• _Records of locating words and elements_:
------------------------------

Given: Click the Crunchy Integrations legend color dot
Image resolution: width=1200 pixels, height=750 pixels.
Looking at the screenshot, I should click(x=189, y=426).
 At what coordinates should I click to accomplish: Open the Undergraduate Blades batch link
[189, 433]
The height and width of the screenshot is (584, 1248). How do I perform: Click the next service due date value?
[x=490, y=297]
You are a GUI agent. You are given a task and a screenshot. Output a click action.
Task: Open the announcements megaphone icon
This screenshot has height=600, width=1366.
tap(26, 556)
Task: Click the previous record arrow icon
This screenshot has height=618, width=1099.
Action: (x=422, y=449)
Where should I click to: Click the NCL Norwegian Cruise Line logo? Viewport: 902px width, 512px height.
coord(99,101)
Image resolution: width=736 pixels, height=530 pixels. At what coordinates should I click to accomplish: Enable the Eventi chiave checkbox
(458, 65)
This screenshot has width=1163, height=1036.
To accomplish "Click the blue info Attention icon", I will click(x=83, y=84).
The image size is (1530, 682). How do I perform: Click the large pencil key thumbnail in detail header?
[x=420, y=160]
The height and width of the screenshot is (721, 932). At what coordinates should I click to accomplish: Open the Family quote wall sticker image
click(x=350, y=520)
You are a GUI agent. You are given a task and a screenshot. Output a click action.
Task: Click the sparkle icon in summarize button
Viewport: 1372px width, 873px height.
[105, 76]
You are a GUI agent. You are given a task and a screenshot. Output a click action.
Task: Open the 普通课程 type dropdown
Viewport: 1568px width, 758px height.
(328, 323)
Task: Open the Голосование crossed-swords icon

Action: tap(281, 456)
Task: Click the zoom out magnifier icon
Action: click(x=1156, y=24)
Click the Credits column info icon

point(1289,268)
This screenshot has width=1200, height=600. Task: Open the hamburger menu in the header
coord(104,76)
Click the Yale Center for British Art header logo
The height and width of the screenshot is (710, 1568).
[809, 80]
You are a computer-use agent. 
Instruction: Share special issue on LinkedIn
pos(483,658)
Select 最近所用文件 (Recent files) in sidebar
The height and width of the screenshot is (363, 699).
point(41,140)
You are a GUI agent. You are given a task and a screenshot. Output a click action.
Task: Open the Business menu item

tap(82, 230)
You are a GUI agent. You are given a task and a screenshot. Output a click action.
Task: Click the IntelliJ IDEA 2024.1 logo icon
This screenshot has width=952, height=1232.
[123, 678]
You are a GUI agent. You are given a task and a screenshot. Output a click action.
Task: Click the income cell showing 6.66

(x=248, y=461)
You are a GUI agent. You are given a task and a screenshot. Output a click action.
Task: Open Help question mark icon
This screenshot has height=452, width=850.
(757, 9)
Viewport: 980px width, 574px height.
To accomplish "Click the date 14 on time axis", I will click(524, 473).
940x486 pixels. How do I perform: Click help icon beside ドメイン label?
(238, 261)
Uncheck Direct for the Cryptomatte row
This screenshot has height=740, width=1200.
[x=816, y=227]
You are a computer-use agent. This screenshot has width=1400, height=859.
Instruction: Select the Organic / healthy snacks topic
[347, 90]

------------------------------

• _SHORT TASK_:
Arrange the items that begin at the line containing "This screenshot has width=1163, height=1036." and stop after the line containing "[x=420, y=160]" as a two-column CSV with the headers item and answer. Give one row per item, with its text and its answer each in a single quoted field and any line breaks replaced by spaces.

• _THE SOLUTION_:
item,answer
"This screenshot has width=1163, height=1036. To accomplish ""Click the blue info Attention icon"",","I will click(x=83, y=84)."
"The image size is (1530, 682). How do I perform: Click the large pencil key thumbnail in detail header?","[x=420, y=160]"